Cuando Selena salió de la mansión Las Lomas, su mente era un torbellino de confusión.
Las palabras de Luisa y Camila se repetían en su cabeza, una y otra vez, como olas que golpean la orilla sin descanso.
La familia Díaz, ese lugar donde alguna vez creyó que estaban sus raíces, ahora solo le provocaba asco y un odio incontenible.
Jamás le había pasado por la cabeza retomar el apellido Díaz, y ahora, menos que nunca.
Ese apellido estaba manchado con la sangre, las lágrimas y la humillación de su madre; para Selena era veneno puro, algo de lo que debía mantenerse lejos.
Por eso, mandó investigar el paradero de ese padre y su hijo, aquellos de los que habló Luisa.
La respuesta no la sorprendió, aunque tampoco la esperaba así: ambos estaban muertos desde hace tiempo.
Sus enemigos ya no estaban, y el odio, que la había consumido durante años, de pronto no tenía a dónde ir. Se quedó encerrado en su pecho, como una tormenta sin salida.
Era como haber reunido toda la fuerza para lanzar un golpe, solo para descubrir que no había nadie frente a ella.
Entonces, pensó en su madre, y en su honor creó el Fondo Conmemorativo Fabiola Díaz.

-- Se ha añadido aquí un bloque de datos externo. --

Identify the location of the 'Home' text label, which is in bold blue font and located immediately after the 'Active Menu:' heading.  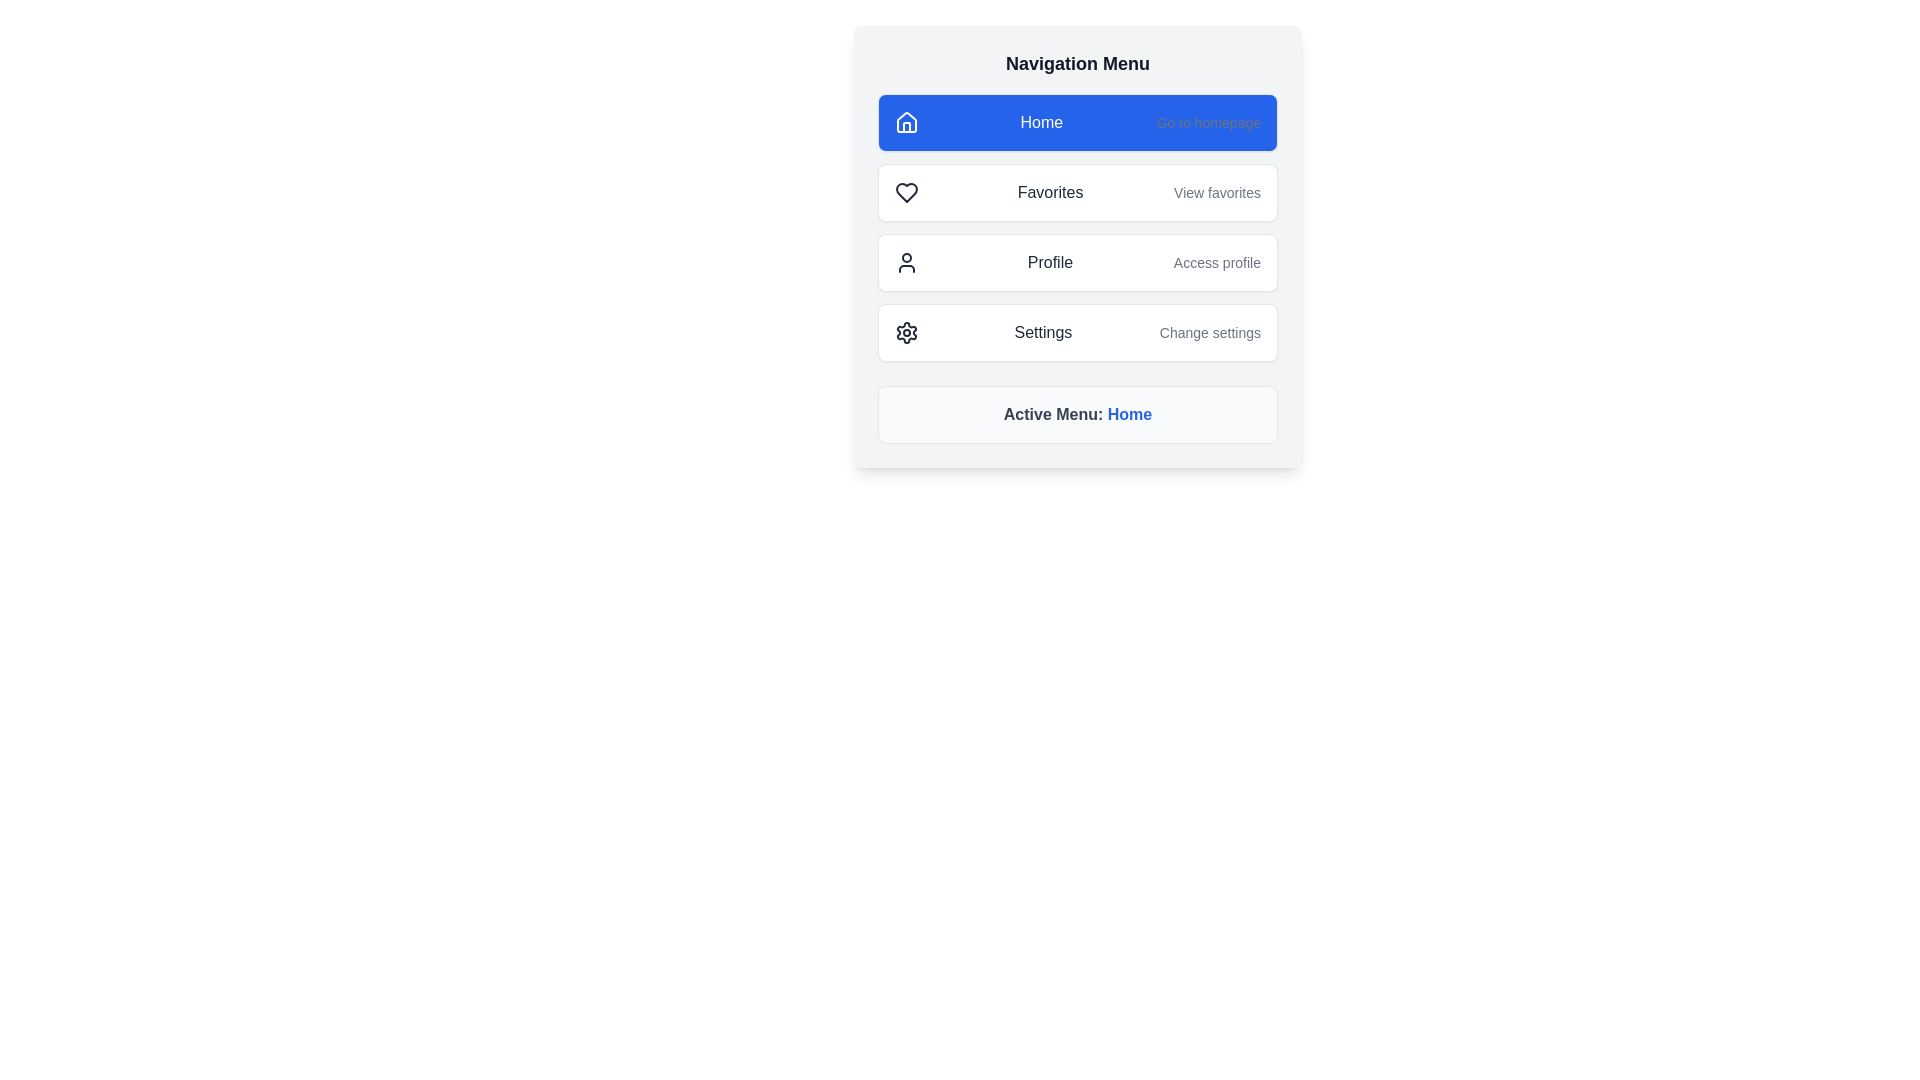
(1129, 413).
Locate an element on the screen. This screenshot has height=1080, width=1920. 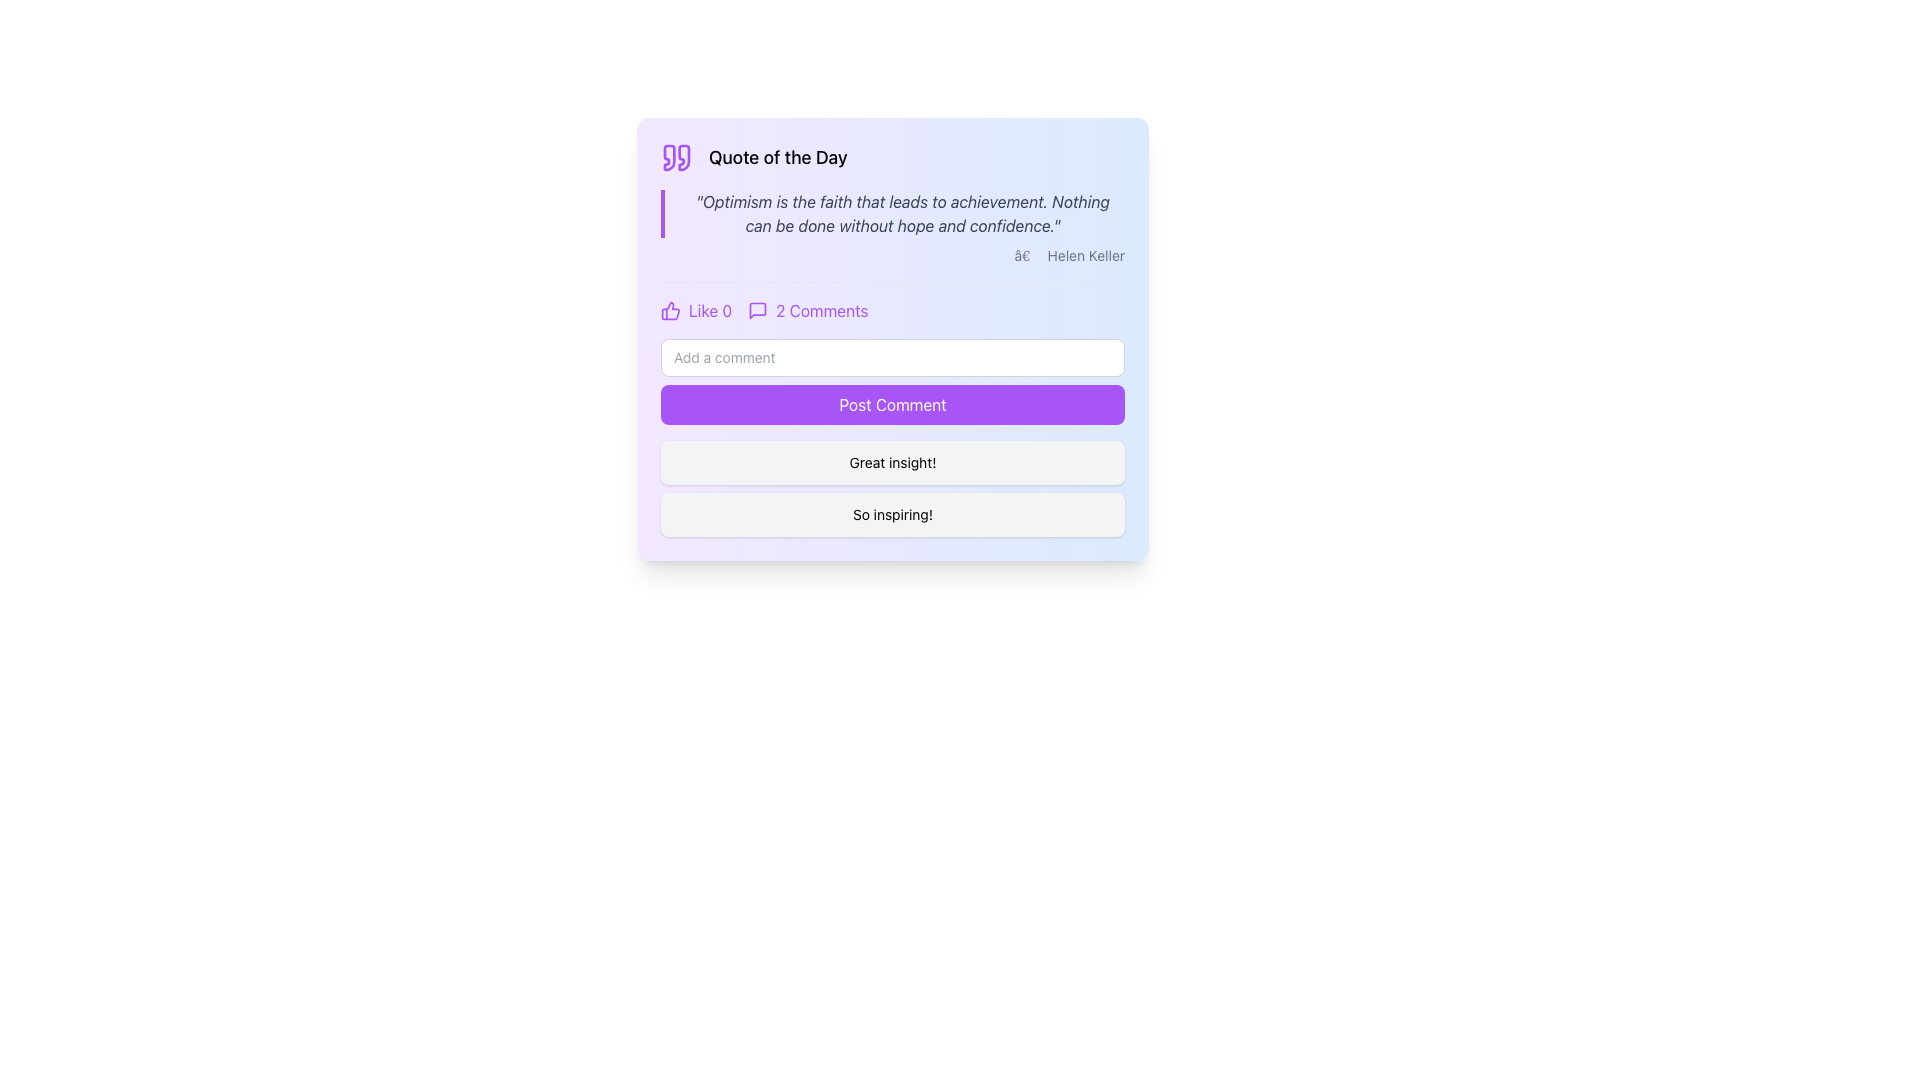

Eso era lo único que se le ocurrió para devolverle algo, tanto a su madre como a todas las víctimas que había dejado la familia Díaz.
Transformar ese dinero sucio en obras buenas, ayudar a quienes lo necesitaran, tal vez así podría limpiar un poco las culpas de la familia y también sanar el dolor de su madre.
El fondo tenía como misión apoyar la salud de las mujeres y la educación de niños y niñas, buscando ofrecer un refugio a quienes, como su madre, habían sufrido y no tenían a dónde ir.
El día que inauguraron el fondo, frente a la Torre del Prado, se había reunido una multitud.
—¡Devuélvanme mi dinero, malditos!
—¡Grupo Díaz, no tienen vergüenza! ¡Exigimos justicia!
Eran ex empleados de Grupo Díaz, despedidos sin compasión.
Empujaban a los guardias de seguridad que intentaban detenerlos, y por un momento, todo se salió de control.
Selena apenas había llegado a la entrada de la Torre del Prado cuando la escena la dejó helada.
Arrugó la frente con desagrado, pensando en buscar otra entrada, pero de repente, una mano fuerte la sujetó del brazo y la jaló hacia atrás.
Tropezó y terminó chocando contra un pecho firme; al levantar la mirada, se encontró con el perfil serio de Isaac.
No tenía idea de cuándo había llegado él, pero en ese instante la protegió con su cuerpo, colocándola detrás de sí.
Los guardias ya no podían contener a la turba y ambos quedaron rodeados por el gentío.